Le parquet avait ouvert le 5 janvier 2018 une enquête préliminaire pour "obsolescence programmée" (finalement non retenue au terme des investigations) à la demande de l'association Halte à l'obsolescence programmée (Hop). Cette dernière accusait la firme de Cupertino de ralentir volontairement ses anciens modèles de smartphones pour accélérer leur remplacement.

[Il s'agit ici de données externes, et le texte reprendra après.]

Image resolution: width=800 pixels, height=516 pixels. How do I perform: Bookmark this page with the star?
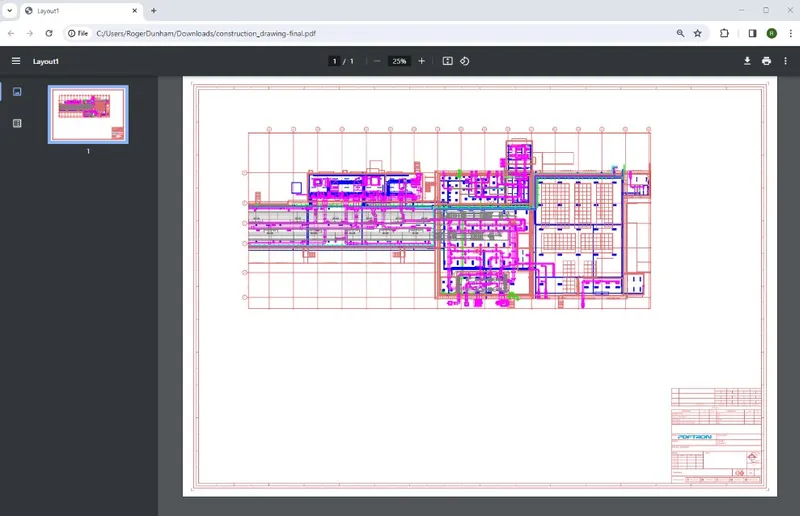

L'enquête, qui a été confiée à la DGCCRF, a "montré que des détenteurs d'iPhone n'avaient pas été informés que les mises à jour du système d'exploitation iOS (10.2.1 et 11.2) qu'ils installaient étaient susceptibles de conduire à un ralentissement du fonctionnement de leur appareil", précise le communiqué.
"Nous sommes heureux de cette issue avec la DGCCRF", a réagi Apple dans un communiqué. "Notre objectif a toujours été de créer des produits sûrs qui sont appréciés par nos clients et faire que les iPhone durent aussi longtemps que possible en est une part importante."
Le 21 décembre 2017, le groupe américain, qui commercialise chaque année un nouveau modèle de son téléphone vedette, avait reconnu qu'il bridait volontairement les performances du téléphone après un certain temps dans le but "de prolonger la durée de vie" de celui-ci.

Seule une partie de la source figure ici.